Department of Energy Science, Alagappa University, Karaikudi, Tamil Nadu, India; Department of Microbiology, Alagappa University, Karaikudi, Tamil Nadu, India.
Department of Microbiology, Alagappa University, Karaikudi, Tamil Nadu, India.
Chemosphere. 2021 Oct;280:130608. doi: 10.1016/j.chemosphere.2021.130608. Epub 2021 Apr 28.

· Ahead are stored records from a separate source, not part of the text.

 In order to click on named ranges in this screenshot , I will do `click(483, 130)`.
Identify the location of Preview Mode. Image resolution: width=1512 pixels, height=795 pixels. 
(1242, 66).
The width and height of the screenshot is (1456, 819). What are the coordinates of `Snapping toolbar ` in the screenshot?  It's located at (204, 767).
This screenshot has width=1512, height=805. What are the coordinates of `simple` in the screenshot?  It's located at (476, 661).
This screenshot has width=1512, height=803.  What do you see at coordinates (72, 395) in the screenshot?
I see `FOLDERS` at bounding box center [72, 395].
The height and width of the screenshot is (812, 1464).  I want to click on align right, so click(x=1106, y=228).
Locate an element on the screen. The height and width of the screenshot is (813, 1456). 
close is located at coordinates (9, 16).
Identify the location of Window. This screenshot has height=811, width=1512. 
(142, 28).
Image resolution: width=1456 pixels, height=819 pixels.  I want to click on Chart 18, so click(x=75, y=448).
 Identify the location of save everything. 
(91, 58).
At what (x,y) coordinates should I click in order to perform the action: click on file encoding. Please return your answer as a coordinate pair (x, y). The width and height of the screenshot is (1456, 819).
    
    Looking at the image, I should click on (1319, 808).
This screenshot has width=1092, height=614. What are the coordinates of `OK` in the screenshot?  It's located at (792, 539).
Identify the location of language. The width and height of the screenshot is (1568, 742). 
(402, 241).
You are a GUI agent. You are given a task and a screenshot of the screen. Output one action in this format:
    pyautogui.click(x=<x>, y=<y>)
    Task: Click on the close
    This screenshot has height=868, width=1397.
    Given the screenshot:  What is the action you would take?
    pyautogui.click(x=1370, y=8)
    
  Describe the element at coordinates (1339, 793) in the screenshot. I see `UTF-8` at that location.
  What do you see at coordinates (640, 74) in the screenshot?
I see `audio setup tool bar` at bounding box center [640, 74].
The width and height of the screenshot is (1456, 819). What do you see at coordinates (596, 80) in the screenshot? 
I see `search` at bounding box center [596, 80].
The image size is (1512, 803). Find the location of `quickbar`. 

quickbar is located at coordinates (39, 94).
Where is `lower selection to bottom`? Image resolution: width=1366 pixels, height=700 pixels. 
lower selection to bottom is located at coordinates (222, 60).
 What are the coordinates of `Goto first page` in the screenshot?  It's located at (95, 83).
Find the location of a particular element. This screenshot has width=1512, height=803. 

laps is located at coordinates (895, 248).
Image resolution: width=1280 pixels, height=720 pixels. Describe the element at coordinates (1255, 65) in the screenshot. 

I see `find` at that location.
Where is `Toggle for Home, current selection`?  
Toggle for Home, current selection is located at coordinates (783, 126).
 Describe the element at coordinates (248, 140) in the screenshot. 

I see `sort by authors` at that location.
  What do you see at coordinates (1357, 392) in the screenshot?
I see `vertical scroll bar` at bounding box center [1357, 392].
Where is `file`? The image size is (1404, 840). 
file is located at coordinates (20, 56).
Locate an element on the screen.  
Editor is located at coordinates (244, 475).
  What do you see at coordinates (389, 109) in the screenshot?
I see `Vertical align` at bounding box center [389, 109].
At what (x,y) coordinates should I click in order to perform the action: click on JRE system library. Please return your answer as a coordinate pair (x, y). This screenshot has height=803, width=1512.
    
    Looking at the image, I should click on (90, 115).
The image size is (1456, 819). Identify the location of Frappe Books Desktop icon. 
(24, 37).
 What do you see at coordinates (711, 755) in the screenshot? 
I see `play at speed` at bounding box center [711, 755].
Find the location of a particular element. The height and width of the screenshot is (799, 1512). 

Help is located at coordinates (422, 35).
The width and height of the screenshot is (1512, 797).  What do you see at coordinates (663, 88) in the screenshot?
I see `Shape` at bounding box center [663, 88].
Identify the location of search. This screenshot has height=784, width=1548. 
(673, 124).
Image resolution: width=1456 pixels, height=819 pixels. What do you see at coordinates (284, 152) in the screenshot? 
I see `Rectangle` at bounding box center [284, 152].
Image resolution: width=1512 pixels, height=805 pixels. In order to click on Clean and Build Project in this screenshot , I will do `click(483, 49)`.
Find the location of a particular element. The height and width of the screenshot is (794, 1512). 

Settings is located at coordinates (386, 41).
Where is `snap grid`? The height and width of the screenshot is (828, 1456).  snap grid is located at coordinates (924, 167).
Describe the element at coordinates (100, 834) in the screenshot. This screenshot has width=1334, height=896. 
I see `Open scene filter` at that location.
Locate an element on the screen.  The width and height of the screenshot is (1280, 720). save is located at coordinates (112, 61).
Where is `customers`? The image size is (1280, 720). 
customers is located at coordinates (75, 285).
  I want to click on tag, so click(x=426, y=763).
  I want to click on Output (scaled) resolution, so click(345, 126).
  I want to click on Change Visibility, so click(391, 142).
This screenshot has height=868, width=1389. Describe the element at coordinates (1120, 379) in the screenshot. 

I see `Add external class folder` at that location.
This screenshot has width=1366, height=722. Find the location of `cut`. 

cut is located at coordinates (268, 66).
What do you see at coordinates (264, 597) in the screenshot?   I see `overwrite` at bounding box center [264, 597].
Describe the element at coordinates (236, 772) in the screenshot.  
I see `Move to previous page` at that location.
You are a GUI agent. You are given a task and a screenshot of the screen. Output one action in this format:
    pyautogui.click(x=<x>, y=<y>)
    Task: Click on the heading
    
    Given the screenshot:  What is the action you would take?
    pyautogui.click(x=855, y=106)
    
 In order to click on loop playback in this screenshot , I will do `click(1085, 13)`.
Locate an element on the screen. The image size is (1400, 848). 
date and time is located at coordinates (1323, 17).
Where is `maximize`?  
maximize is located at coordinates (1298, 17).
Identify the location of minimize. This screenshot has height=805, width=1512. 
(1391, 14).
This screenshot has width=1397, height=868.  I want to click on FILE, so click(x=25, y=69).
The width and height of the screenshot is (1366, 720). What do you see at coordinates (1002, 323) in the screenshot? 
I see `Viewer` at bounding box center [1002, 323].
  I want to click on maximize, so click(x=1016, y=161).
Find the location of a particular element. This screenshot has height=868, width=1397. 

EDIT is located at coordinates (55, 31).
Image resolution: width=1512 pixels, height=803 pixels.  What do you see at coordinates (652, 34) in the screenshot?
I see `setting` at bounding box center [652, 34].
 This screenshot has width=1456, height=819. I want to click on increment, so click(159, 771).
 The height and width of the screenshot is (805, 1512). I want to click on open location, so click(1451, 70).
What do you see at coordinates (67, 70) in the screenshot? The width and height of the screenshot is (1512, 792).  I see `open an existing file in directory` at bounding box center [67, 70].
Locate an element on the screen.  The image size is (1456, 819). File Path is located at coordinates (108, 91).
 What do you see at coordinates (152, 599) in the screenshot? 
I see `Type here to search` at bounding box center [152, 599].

Over the last century, contamination of polycyclic aromatic hydrocarbons (PAHs) has risen tremendously due to the intensified industrial activities like petrochemical, pharmaceutical, insecticides and fertilizers applications. PAHs are a group of organic pollutants with adverse effects on both humans and the environment. These PAHs are widely distributed in various ecosystems including air, soil, marine water and sediments. Degradation of PAHs generally occurs through processes like photolysis, adsorption, volatilization, chemical degradation and microbial degradation. Microbial degradation of PAHs is done by the utilization of diverse microorganisms like algae, bacteria, fungi which are readily compatible with biodegrading/bio transforming PAHs into HO, CO under aerobic, or CH under anaerobic environment. The rate of PAHs degradation using microbes is mainly governed by various cultivation conditions like temperature, pH, nutrients availability, microbial population, chemical nature of PAHs, oxygen and degree of acclimation. Several microbial species including Selenastrum capricornutum, Ralstonia basilensis, Acinetobacter haemolyticus, Pseudomonas migulae, Sphingomonas yanoikuyae and Chlorella sorokiniana are known to degrade PAHs via biosorption and enzyme-mediated degradation. Numerous bacterial mediated PAHs degradation methods are studied globally. Among them, PAHs degradation by bacterial species like Pseudomonas fluorescence, Pseudomonas aeruginosa, Rhodococcus spp., Paenibacillus spp., Mycobacterium spp., and Haemophilus spp., by various degradation modes like biosurfactant, bioaugmentation, biostimulation and biofilms mediated are also investigated. In contrarily, PAHs degradation by fungal species such as Pleurotus ostreatus, Polyporus sulphureus, Fusarium oxysporum occurs using the activity of its ligninolytic enzymes such as lignin peroxidase, laccase, and manganese peroxidase. The present review highlighted on the PAHs degradation activity by the algal, fungal, bacterial species and also focused on their mode of degradation.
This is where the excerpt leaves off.